25 septembre 2009 5 25 /09 /septembre /2009 12:42

L’aspect utilitaire des noms de rue est devenu tellement évident que l’on oublie parfois à quel point ces dénominations sont chargées de significations. Les rues organisent non seulement l’espace social mais elles ont aussi tendance à devenir le prisme d’une nouvelle structuration de l’espace mémoriel.

 

Dimanche 20 septembre 2009, les rue de Dijon sont traversées par des centaines de badauds profitant des Journées du Patrimoine pour découvrir (ou redécouvrir) les richesses de l’ancienne capitale des Ducs de Bourgogne.

Entre les somptueux hôtels particuliers, la Tour Philippe Le Bon et le puits de Moïse, rares sont ceux qui prennent un instant pour lever les yeux sur ces curieuses petites plaques qui s’insèrent discrètement dans le paysage urbain : les noms de rue.

Et pourtant, que d’histoire(s) ont-elles à nous raconter ! Que de péripéties avant d’être fixées sur ce mur dont elles ne seront que rarement décrochées. D’ailleurs, plutôt que d’être descendus de leur piédestal, elles sont bien plus souvent taguées ou transformées.

Quelques éléments de réflexion mémorielles et odonymiques sur un phénomène qui n’est pas si anodin…

 

Histoire d’une rue

Le vendredi 23 novembre 2007, l’Association identitaire Les Oubliés de la Mémoire transmet à la municipalité de Toulouse une pétition qui lui demande d’attribuer une rue au seul déporté pour motif d’homosexualité officiellement reconnu en France : Pierre Seel. Cette demande avait été formulée pour la première fois dès l’année 2006.

Elle est exceptionnelle pour plusieurs raisons :

-          Tout d’abord, elle intervient très rapidement après la disparition de l’intéressé. Pierre Seel est décédé le 25 novembre 2005 à Toulouse où il a vécu les dernières années de son existence. Aucune législation précise ne règle cette pratique qui est laissée à la liberté des municipalités. Néanmoins, la commission chargée de l’attribution des noms de rue de Toulouse a précisé qu’une dérogation avait été nécessaire pour ce cas précis, disparu depuis moins de quatre ans.  C’est le conseil municipal qui a décidé en dernier ressort.

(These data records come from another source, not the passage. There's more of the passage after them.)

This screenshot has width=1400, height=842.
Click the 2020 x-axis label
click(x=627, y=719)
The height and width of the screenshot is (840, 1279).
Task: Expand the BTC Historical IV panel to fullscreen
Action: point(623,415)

-          Ensuite, cette demande est exceptionnelle car il s’agit du premier acte commémoratif de la déportation des homosexuels scellé dans la pierre sur le territoire français. Il n’est pas anodin de constater que cette mémoire « de pierre » (qui se distingue de la mémoire dite « de papier » : dans les livres, les discours et les affiches…) se propose d’abord de célébrer la mémoire d’un homme plutôt que celle d’un groupe. Elle est le signe révélateur d’un échec dans la construction mémorielle communautaire (puis nationale) de la déportation pour motif d’homosexualité en France.

Le 23 février 2008, la rue était inaugurée en présence de plus de 200 personnes dont les présidents des associations identitaires le Mémorial de la Déportation Homosexuelle et Les Oubliés de la Mémoire, deux des trois enfants de Pierre Seel, et du maire de Toulouse.

On comprend mieux les enjeux mémoriels autour de cette manifestation en portant notre attention sur les outils de communication qui ont été déployés à l’occasion de cette inauguration. Il faut dire que le contexte était favorable à cet exercice. A quelques mois des élections municipales, les élus et les prétendants à leur succession se bousculaient à l’inauguration. Il en était de même pour les associatifs qui revendiquent tous la paternité de ce projet.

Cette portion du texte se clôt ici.